Aplicações e calculadoras gratuitas para acompanhar as macros
Fazer as contas à mão uma vez chega para perceber a mecânica. Depois disso, uma ferramenta poupa-lhe muito tempo. Uma calculadora online gratuita pede o peso, a altura, a idade e a atividade, e devolve a distribuição em poucos segundos. Para o registo diário, aplicações como MyFitnessPal, Yazio, FatSecret ou Cronometer leem os códigos de barras e somam os gramas automaticamente. A melhor é aquela cuja base de dados alimentar for mais fiável no seu país. Verifique sempre as fichas criadas por utilizadores: muitas são aproximadas.
Mulheres, idade, perfis específicos: personalizar em vez de copiar
A fórmula é igual para toda a gente, só a constante final muda entre homens e mulheres. Com a mesma altura, uma mulher obtém um metabolismo ligeiramente mais baixo, porque a sua massa muscular é em média inferior. As necessidades também mudam com a idade: depois dos 40, o gasto em repouso diminui e o aporte de proteína torna-se ainda mais estratégico. Ciclo menstrual, gravidez, tiroide, regresso após lesão: estas situações pedem acompanhamento individualizado e não uma tabela genérica.
As suas perguntas sobre o cálculo das macros
Por onde começar quando nunca se contou nada?
Estime o seu metabolismo, aplique o coeficiente de atividade, fixe proteínas e gorduras e complete com os hidratos de carbono. Pese os alimentos durante duas semanas para calibrar o olho. Depois disso, na maior parte das vezes uma estimativa visual chega. Cada um afina a seguir consoante os objetivos, os horários e os gostos.
O que mudar para emagrecer sem perder músculo?
Baixe as calorias com moderação e mantenha as proteínas altas. O défice deve vir sobretudo dos hidratos de carbono e um pouco das gorduras. O músculo mantém-se continuando a levantar pesado, não passando fome.
O cálculo é diferente para uma mulher?
O processo é o mesmo, com uma constante ajustada na fórmula. Os valores-alvo em gramas por quilo também não mudam. Já o ferro, o cálcio e as gorduras merecem atenção especial, sobretudo em períodos de restrição prolongada.
É preciso refazer o cálculo todos os dias?
Não. Um mesmo total diário funciona muito bem, incluindo nos dias de descanso. Há quem module os hidratos de carbono consoante os treinos, mas é um acabamento reservado a praticantes avançados.

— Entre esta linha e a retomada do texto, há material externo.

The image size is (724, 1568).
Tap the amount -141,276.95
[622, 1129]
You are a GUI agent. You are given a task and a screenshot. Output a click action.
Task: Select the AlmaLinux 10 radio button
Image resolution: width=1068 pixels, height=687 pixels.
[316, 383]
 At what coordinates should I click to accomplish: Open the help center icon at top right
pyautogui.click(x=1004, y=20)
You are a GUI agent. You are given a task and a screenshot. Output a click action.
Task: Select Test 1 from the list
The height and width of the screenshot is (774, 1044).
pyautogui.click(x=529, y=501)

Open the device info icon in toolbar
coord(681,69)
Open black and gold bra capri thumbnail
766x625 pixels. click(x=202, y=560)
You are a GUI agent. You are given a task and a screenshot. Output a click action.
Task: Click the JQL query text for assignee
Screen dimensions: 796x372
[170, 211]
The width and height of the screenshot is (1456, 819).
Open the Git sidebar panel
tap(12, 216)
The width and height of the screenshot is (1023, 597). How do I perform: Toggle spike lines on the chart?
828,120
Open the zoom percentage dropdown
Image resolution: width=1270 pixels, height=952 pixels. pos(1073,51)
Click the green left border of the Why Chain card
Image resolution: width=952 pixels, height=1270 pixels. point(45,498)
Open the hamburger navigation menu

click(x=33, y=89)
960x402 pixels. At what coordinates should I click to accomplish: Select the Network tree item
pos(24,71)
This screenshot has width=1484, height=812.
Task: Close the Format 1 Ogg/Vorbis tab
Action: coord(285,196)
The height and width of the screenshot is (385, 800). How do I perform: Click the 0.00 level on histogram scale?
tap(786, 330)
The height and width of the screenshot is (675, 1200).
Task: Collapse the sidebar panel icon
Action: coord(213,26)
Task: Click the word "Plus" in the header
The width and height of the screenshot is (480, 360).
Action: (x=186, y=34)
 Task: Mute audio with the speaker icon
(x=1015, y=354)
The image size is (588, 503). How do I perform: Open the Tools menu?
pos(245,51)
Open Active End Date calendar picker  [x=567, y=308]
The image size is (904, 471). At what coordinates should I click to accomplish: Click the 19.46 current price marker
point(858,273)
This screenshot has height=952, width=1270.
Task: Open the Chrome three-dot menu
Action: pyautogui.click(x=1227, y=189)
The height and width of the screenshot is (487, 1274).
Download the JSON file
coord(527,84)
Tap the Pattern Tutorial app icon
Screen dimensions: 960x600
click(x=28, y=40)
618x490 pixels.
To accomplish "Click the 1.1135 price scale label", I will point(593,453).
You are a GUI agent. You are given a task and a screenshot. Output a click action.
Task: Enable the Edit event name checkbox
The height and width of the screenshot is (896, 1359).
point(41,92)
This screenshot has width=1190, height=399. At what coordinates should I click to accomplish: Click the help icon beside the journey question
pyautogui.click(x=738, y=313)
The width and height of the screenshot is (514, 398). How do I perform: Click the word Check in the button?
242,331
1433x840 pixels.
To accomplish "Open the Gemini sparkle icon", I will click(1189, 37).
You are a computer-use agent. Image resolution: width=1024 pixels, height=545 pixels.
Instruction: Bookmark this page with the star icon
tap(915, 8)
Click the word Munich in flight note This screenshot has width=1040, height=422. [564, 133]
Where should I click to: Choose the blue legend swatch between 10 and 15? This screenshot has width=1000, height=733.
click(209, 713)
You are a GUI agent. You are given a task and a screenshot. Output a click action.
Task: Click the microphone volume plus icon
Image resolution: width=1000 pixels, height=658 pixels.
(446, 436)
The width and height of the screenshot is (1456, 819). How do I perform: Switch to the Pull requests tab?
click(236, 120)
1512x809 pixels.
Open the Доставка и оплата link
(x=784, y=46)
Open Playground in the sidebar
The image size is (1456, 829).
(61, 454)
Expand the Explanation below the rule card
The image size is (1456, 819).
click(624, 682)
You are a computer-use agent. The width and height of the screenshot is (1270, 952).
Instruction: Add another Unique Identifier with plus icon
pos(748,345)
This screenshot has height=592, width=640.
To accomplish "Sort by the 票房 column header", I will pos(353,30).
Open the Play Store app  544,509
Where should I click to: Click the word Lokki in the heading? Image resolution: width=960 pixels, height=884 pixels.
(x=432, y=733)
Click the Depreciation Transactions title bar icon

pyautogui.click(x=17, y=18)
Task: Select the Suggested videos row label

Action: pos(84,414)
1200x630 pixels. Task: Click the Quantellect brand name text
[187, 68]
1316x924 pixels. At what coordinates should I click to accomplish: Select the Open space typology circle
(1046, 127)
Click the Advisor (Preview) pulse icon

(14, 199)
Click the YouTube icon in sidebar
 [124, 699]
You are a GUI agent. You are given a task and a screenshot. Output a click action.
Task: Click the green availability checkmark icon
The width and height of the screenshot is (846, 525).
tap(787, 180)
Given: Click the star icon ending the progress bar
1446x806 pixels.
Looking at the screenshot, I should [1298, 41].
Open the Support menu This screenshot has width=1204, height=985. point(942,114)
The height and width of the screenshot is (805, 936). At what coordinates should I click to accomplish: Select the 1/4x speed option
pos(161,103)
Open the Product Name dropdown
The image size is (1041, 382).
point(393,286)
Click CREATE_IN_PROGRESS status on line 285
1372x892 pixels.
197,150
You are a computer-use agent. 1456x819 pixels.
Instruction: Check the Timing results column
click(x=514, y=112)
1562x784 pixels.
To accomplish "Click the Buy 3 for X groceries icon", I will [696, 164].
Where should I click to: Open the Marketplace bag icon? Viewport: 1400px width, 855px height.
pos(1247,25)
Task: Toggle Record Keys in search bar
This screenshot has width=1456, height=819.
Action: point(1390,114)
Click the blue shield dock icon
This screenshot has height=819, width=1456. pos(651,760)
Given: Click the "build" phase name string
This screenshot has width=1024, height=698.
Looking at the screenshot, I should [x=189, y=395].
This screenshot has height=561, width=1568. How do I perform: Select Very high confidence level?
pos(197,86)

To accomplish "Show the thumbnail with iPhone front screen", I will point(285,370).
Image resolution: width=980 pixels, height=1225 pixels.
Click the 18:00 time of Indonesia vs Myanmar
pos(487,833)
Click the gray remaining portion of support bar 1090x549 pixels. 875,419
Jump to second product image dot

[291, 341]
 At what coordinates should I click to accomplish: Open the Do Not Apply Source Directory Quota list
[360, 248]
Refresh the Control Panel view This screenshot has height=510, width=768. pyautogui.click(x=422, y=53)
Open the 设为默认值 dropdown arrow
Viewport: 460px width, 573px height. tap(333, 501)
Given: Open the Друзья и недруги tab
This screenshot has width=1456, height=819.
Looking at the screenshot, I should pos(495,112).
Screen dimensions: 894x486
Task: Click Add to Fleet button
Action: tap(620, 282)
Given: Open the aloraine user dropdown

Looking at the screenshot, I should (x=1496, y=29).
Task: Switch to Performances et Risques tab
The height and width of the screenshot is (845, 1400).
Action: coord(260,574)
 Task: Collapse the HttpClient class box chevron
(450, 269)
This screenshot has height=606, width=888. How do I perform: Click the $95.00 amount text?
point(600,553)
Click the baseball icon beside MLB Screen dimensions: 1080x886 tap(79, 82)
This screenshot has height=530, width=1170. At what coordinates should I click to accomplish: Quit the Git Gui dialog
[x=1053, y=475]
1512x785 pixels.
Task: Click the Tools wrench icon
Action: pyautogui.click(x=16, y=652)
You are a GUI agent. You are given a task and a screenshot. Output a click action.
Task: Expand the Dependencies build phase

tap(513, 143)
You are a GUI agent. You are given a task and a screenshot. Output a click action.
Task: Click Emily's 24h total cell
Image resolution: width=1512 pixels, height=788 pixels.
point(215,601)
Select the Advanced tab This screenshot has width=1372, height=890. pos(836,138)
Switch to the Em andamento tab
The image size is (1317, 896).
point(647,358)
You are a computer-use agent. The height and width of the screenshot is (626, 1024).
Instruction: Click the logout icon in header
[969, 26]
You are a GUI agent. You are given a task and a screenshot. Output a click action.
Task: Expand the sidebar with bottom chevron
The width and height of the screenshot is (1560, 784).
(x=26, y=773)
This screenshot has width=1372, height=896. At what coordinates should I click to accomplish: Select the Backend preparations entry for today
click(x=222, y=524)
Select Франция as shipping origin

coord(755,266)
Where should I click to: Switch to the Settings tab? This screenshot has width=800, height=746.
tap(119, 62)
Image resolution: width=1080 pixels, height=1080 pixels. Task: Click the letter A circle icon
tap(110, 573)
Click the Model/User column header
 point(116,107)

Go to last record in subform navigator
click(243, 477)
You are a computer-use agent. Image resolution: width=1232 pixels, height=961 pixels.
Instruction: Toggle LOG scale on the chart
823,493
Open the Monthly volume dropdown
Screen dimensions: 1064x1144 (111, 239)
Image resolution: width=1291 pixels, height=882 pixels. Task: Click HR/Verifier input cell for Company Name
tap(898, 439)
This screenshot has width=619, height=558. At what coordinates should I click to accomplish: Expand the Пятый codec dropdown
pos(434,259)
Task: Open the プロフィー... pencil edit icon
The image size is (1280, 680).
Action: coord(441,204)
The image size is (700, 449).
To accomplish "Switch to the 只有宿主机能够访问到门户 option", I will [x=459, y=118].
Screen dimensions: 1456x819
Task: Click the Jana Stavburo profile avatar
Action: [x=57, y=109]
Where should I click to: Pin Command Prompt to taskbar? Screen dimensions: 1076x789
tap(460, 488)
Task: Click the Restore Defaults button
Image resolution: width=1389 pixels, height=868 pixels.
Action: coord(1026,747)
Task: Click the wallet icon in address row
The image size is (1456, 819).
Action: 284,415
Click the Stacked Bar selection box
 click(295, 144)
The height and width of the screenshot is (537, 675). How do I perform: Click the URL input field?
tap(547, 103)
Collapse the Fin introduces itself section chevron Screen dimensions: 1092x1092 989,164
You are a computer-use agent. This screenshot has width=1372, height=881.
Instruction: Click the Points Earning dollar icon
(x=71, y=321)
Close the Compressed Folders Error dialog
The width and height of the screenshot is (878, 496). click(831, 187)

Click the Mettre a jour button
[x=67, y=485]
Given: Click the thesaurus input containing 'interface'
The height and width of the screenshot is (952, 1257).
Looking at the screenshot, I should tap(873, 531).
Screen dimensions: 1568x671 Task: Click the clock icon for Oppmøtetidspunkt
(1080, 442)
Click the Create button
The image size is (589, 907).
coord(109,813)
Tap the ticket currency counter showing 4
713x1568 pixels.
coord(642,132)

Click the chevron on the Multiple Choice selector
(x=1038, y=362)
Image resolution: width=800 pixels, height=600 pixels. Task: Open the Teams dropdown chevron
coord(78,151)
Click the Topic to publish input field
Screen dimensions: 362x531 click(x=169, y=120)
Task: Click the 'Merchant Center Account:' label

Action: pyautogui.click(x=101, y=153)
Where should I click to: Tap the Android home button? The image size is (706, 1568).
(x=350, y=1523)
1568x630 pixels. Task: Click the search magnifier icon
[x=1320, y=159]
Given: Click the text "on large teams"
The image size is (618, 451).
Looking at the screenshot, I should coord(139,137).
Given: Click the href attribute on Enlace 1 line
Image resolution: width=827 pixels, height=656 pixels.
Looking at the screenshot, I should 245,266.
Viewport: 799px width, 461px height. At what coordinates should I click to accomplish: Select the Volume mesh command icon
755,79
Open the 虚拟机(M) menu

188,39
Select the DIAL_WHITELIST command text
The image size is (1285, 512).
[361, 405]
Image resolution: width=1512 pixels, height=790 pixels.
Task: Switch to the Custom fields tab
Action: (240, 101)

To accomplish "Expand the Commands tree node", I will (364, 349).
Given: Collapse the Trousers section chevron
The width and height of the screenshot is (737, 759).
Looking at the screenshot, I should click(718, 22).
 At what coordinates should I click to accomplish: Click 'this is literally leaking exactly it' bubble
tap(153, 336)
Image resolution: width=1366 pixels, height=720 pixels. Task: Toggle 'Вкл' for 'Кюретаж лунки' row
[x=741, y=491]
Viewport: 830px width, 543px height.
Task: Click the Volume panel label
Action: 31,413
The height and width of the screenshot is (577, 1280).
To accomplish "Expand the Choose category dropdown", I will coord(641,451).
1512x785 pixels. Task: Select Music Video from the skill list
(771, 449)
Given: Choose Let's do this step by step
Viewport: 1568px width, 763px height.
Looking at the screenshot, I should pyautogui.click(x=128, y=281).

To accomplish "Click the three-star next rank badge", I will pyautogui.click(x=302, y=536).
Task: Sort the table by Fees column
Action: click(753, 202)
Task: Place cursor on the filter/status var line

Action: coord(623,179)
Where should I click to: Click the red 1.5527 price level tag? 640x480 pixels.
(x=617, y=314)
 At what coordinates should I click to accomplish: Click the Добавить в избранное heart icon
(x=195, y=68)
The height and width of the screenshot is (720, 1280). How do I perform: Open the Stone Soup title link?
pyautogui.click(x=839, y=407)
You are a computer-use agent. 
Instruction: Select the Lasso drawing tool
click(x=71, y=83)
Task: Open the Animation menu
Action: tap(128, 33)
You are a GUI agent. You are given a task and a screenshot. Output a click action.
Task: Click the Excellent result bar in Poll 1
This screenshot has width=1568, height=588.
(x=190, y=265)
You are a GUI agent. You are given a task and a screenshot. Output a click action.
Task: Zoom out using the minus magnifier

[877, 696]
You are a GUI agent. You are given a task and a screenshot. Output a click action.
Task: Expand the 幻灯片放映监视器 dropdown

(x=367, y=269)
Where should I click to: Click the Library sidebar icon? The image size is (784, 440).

Volte antes a calcular a cada 4 ou 5 quilos perdidos ou ganhos.
Que aplicação escolher para o registo?
Aquela que vai abrir todos os dias sem pensar. Compare a ergonomia, a fiabilidade dos dados e a versão gratuita antes de pagar uma subscrição. No início, um caderno de papel também serve perfeitamente.
Que margem de erro é aceitável?
Ficar a ± 10 g em cada macro é mais do que suficiente. Calcular bem as macros não é acertar no grama exato, é manter o alvo ao longo do tempo. A regularidade ganha sempre ao rigor obsessivo.